Why This University is Serving Up Iris Biometrics in Dining Commons
Georgia Southern University discovered all the benefits an iris-based biometrics ID system has over a fingerprint one, including speed and accuracy.
A student uses an iris-based ID authentication system at the campus dining facility.
Students with meal plans at Georgia Southern University no longer have to fumble through a backpack or wallet looking for an ID card to access either of the campus’ two dining commons.
Instead, they can stop at a turnstile, look into an iris reader and a second later they’re on their way to selecting dinner.

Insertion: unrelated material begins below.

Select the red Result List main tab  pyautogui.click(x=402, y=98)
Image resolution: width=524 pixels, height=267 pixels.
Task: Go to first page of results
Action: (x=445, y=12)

Three years ago, the university started an iris biometric program to quickly and accurately identify students and link their purchases to Georgia Southern’s existing one-card system. The system is a hit with administrators.
“We wanted something that would be easy for students to use,” says Richard Wynn, director of the university’s one-card program known as the Eagle Card. “And it has been. Students caught onto to it right away.”
The commons’ iris-based ID authentication system became so popular with students the university recently added a reader to access the campus’ recreation center, which already included fingerprint readers.
“I’d stand there and watch a student try four, five, even six times before the [fingerprint] reader identified them and opened the turnstile,” he says. “That could be 10-15 seconds. Looking at that the administrative team agreed to add an iris reader on one of the two turnstiles.”
Wynn explains the iris readers are used three times as often due to their speed and convenience. Up to 8,000 students use the rec center’s iris-based reader each week.
Fingerprint Readers Retired
Back in the campus’ dining commons, the iris system has totally replaced fingerprint readers. Wynn called the decision a “no brainer” as the noncontact iris readers are also more hygienic.
Thousands of students, staff and faculty touched the fingerprint readers each day. The iris system also lets his department save money by requiring fewer cashiers to identify students solely by their Eagle Cards.
“Students are always changing their look with new hairstyles, makeup, facial hair, glasses or tattoos so it can be hard for a cashier to recognize a person based on a photo taken during freshman enrollment,” Wynn says. “Now we can have one cashier manage multiple lanes.”
The Eagle Card enrollment generally takes place during freshman orientation. As students wait for the card to drop from the printer — it takes about 30 seconds — they also enroll their irises in the Iris ID solution that integrates with the one-card system from Blackboard Transact.
Faculty and staff using the commons or rec center may also enroll. Georgia Southern, in Statesboro, Ga., has just over 20,000 students on campus, along with 2,400 faculty and staff members. Wynn says nearly all students are enrolled in the iris solution.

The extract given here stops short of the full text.